Она вчера после поцелуя сразу опомнилась, протрезвела и вырвалась домой, даже не далась проводить. «Интересно, – покаянно рассуждала она утром, – вот ведь как всё в жизни бывает, кто бы мог подумать. Рассказать подругам – не поверят: что ты, скажут, ты ли это? А он за кого меня посчитал? Так и думает, наверно, что я такая и есть, а я вовсе не виновата, как-то, само вышло. Нет, вру, виновата, конечно». Утром так стыдно было открывать глаза и помнить вчерашнее, думать, что Лёшка, бедный, спал там, в поле, и ничего не знал. Даже в магазин боязно было идти: казалось, всем уже известно, что она спуталась с артистом. «А вдруг и с Лёшкой бывало такое? – с ревностью подумала она. – Надоест меня ждать, возьмёт какую-нибудь, ту же Нюрку хотя бы, поведёт за бригаду. Ой, что ж это я сделала?»

– Лёш! – позвала она его и прижалась к спине. – Ты там скучаешь без меня?

– Днём некогда скучать, работа.

«Ну вот, скучает он, – обиделась она и ослабила руки. – Гляди, заскучают они тебе. Какие всё-таки мужчины!»

– Днём что! – кричал Лёшка. – Днём ещё ничего. А вечерком иногда думаешь: где она там, зараза, пропадает, нет, чтобы пришлёпать.

– Мол, задружила, да?

– Я задружу, пожалуй, – гордо постращал Лёшка.

– А что б ты сделал, если бы сказали, что я с кем-то пошла?

– Я-то? Ничего. Я б и тебе, и ему морду набил.

– А он-то при чём?

– При том. Что это ты сегодня разговорилась?

– А что мне, и пошутить нельзя?

За стогами они стали. До бригады ещё далеко, и если бы завтра не работа на молоканке, она бы не слезла, поехала бы с ним и осталась там денька на два.

Солнце только-только опустилось. Кругом никого, одни копны, кусты, дорожки, тишина. Как это хорошо, когда есть кого провожать, есть кому увезти тебя за деревню, есть с кем бежать в ригу и бояться, что кто-нибудь видит, и всё-таки утешаться, что никого нет на свете, кроме двоих. Скоро пройдёт лето, всё пожелтеет, чёрными в дожди покажутся поля из окошка, и некого тогда будет ни встречать, ни провожать.

Лёшка уезжал в бригаду на целую неделю.

«А там ему и в армию», – со страхом вспомнила Липа и припала к нему

– Что ты?

– Ветер дует.
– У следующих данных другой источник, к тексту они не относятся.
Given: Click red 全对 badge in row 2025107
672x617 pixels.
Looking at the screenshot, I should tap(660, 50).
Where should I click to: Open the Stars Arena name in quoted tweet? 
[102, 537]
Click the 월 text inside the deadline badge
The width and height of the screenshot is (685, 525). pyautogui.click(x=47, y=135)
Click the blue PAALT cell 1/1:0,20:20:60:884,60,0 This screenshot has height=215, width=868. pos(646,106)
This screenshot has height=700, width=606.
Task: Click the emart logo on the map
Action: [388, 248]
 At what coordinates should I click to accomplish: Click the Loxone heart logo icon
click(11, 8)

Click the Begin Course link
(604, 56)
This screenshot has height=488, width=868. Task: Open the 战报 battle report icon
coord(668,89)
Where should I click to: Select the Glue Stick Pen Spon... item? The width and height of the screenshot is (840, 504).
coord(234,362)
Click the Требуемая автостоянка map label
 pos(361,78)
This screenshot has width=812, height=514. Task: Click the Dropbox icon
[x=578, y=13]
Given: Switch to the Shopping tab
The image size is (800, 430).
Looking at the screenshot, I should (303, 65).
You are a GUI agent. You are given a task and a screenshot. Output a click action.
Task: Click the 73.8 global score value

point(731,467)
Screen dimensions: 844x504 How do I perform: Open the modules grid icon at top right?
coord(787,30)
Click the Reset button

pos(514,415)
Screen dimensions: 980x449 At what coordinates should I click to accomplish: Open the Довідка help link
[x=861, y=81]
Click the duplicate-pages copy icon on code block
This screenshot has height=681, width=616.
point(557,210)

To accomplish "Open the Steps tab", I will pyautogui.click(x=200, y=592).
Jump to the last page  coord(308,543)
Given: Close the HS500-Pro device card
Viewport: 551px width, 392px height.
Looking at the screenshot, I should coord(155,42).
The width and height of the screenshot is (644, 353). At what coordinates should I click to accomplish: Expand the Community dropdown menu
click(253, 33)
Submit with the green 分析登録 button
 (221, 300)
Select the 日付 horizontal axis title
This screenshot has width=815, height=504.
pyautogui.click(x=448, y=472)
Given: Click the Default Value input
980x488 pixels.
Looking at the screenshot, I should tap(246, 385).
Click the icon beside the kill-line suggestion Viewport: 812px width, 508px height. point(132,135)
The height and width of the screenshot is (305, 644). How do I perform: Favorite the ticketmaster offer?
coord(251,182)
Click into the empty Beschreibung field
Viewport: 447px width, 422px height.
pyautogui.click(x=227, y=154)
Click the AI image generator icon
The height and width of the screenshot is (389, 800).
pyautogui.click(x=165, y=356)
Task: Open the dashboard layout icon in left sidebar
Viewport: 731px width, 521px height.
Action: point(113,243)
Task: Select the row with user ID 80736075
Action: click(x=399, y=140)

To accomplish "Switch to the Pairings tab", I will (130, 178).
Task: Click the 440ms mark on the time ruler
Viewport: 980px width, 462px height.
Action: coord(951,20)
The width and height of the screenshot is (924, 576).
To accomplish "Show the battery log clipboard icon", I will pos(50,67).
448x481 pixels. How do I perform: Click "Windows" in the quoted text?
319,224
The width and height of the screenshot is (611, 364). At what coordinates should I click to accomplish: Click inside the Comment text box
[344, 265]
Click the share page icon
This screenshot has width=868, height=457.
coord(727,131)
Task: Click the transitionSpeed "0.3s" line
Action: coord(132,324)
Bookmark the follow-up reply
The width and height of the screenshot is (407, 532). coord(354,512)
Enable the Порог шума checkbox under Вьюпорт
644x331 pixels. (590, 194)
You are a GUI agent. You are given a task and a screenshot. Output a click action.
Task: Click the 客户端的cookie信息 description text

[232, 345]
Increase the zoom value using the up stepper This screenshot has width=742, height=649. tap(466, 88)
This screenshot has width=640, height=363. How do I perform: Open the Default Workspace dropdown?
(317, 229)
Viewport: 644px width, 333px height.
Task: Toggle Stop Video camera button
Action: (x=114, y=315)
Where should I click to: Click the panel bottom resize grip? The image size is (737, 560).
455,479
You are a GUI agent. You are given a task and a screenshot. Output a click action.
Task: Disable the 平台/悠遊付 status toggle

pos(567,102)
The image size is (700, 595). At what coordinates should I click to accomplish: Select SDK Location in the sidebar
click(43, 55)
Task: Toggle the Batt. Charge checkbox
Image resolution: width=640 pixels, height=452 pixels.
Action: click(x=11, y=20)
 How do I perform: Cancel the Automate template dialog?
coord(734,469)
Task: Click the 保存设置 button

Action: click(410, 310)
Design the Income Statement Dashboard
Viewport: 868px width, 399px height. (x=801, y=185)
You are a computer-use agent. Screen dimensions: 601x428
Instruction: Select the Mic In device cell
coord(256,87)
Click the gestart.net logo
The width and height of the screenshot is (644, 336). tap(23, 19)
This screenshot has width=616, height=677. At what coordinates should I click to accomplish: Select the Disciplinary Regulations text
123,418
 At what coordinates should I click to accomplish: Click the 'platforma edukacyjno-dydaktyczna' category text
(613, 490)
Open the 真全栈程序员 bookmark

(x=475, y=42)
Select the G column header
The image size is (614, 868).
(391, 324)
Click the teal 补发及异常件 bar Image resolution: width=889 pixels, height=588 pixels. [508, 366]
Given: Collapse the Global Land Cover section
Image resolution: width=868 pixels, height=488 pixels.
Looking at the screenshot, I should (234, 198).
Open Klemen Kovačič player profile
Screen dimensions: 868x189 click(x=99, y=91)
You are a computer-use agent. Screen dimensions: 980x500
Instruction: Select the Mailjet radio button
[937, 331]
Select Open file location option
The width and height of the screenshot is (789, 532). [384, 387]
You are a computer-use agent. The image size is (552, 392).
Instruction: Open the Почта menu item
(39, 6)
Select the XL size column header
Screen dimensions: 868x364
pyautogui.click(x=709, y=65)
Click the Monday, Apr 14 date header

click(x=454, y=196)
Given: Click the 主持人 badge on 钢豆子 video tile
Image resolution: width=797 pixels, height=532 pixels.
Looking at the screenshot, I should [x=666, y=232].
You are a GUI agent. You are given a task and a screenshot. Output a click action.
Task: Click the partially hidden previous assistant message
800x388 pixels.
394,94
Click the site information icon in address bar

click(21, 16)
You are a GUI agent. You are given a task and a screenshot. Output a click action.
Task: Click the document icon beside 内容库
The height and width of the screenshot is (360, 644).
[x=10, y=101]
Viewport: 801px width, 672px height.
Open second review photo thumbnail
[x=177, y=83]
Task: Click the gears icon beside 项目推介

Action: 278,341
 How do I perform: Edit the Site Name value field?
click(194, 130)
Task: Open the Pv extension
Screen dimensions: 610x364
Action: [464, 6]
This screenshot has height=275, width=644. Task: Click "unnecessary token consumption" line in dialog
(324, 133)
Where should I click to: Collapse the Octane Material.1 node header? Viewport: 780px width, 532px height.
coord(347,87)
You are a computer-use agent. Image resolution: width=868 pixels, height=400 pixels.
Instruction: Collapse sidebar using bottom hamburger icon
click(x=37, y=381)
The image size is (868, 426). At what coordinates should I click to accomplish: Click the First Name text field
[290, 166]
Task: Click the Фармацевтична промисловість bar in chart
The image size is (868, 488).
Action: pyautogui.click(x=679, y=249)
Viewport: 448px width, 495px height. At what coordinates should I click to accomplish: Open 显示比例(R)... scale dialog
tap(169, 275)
Что тебе в военном столе сказали? Когда тебе?

– Скоро. А что?

– Ничего, – вздохнула она.

У неё стало нехорошо на душе. «А как же я? – загрустила она чуть не плача. – Ни девка, ни баба. И я молчу, и он не догадывается. Уедет, а ты жди тут, думай, что хочешь. Когда это он вернётся. Да это ещё ничего, можно вытерпеть – не испортился бы там, завлекёт какая-нибудь выдра, что я буду делать?»

– Давай поженимся, – сказал Лёшка, догадавшись.

– Давай! – согласно кивнула она и благодарно прилипла к нему, зацеловала в лицо.

– Ты боялась, да? Ну скажи, что ты думала?

– Сама не знаю, – неопределённо сказала она.

– Ну думала ведь: «А, все они такие!» Да?

– Нет, такого я не думала, – сказала Липа.

Губы у него шершавые, тёплые, и ей не хочется расставаться, блуждать в темноте по полю, Он видит это, но говорит:

– Не побоишься одна?

– То ли маленькая! А ты уже и гонишь?

– О-ой, бабы, ну бабы! Брось ты думать!

– Ладно, я уже не думаю.

Что бы она ни сделала сейчас, чего бы ни наговорила ему! Как бы она обняла его дома и утром бы жалела будить его и любила бы ещё пуще, чем сейчас, да и сейчас как она любит его, уже тоскует, расставаясь с ним на неделю! И она прижимается к нему, сердце её слабеет, бьётся и бьётся у Лёшкиной груди.

– Уже пойдёшь? – говорит он, обнимаясь.

– Постоим ещё.

– В субботу приходи,

– Ладно.

– Только брось думать.

– Уже всё.

– Иди, темно.

– Да я всегда поспею, – говорит она и, отставая, идёт за Лёшкой.

Он перекатывает мотоцикл через мостик, тащит его на гору, заводит и уезжает.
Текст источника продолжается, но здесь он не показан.